- Dentist
WV1 Dental and Implant Clinic
Report from 19 June 2025 assessment
Contents
On this page
- Overview
- Learning culture
- Safe systems, pathways and transitions
- Safeguarding
- Involving people to manage risks
- Safe environments
- Safe and effective staffing
- Infection prevention and control
- Medicines optimisation
Safe
We found this practice was providing safe care in line with the relevant regulations and had taken into consideration appropriate guidance.
Find out what we look at when we assess this area in our information about our new Single assessment framework.
Learning culture
The judgement for Learning culture is based on the latest evidence we assessed for the Safe key question.
Safe systems, pathways and transitions
The judgement for Safe systems, pathways and transitions is based on the latest evidence we assessed for the Safe key question.
Safeguarding
The judgement for Safeguarding is based on the latest evidence we assessed for the Safe key question.
Involving people to manage risks
The judgement for Involving people to manage risks is based on the latest evidence we assessed for the Safe key question.
Safe environments
The practice identified and managed risks effectively and staff described the processes. This included sharps safety, sepsis awareness and lone working.
Staff demonstrated an open culture in relation to people’s safety. They felt confident that risks were well managed at the practice, and this was reflected in our findings.
Staff could access emergency equipment and medicines that were checked in line with national guidance. They knew how to respond to a medical emergency and had completed training in emergency resuscitation and basic life support every year.
Staff providing treatment to patients under sedation had also completed immediate life support training.
The premises were visibly clean, well maintained and free from clutter. Hazardous substances were clearly labelled and stored safely.
We saw satisfactory records of servicing and validation of equipment in line with manufacturer’s instructions.
The practice’s arrangements to ensure the safety of the X-ray equipment needed strengthening. This included cone-beam computed tomography (CBCT). The electromechanical servicing of the X-ray machines and not been carried out and recommendations from the performance checks had not been addressed. Staff were not carrying out the monthly quality assurance tests on the CBCT machine. The provider sent us evidence immediately following the inspection to demonstrate they had addressed the recommendations from the performance checks, had begun the monthly quality assurance checks on the CBCT machine and had booked the servicing for the 21 October 2025. They also sent evidence their radiation protection advisor had confirmed the machines were safe to continue to operate in the meantime. We do not assess compliance with the Ionising Radiation regulations 2017 and the Ionising Radiation (Medical Exposure) regulations 2017 but we do request services to provide evidence that demonstrates their compliance to inform our findings.

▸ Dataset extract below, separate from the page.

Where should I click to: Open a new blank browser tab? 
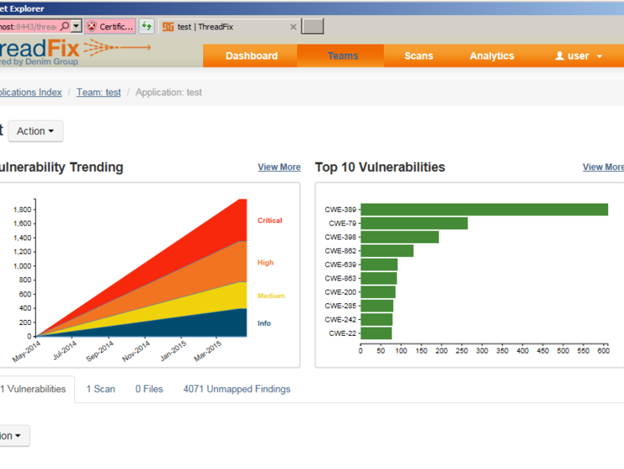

The practice managed fire safety well, and fire exits were clear and well signposted.
The practice had systems for appropriate and safe management of medicines.
Safe and effective staffing
The practice had a recruitment policy and procedures that reflected relevant legislation, to help them employ suitable staff, including agency or locum staff.

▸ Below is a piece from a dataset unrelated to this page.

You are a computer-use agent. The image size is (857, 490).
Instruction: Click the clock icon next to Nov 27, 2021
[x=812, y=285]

The practice ensured clinical staff were qualified, registered with the General Dental Council and had appropriate professional indemnity cover.

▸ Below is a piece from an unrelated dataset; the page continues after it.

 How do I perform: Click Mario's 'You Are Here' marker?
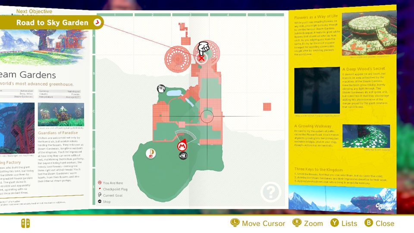[x=182, y=145]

Newly appointed staff had an appropriate role specific structured induction.
Staff had the skills, knowledge and experience to carry out their roles. They told us that there were always enough staff on duty. They demonstrated knowledge of safeguarding and were aware of how safeguarding information could be accessed. Staff knew how to escalate safeguarding concerns within the practice and externally.
The practice ensured staff training, including continuing professional development, was up-to-date and reviewed at the required intervals.
There were effective processes to support and develop staff with additional roles and responsibilities. Staff discussed their learning needs, general wellbeing and aims for future professional development during annual appraisals, one-to-one meetings, clinical supervision, practice team meetings and ongoing informal discussions.
Staff felt respected, supported and valued, and they were proud to work in the practice.
Infection prevention and control
The practice had infection control procedures that reflected published guidance.
Staff received appropriate training and demonstrated knowledge and awareness of infection prevention and control processes.
Staff used personal protective equipment and decontaminated dental instruments after use, in line with national guidance. We saw, and staff confirmed that single-use items were not reprocessed.
The practice had effective procedures to reduce the risk of Legionella, or other bacteria, developing in water systems, in line with a risk assessment and current guidance.
The practice had protocols to ensure effective cleaning and safe segregation and disposal of hazardous waste.
Equipment was maintained and serviced in line with manufacturers’ instructions.
The practice completed infection prevention and control audits in line with current guidance.
Medicines optimisation
The judgement for Medicines optimisation is based on the latest evidence we assessed for the Safe key question.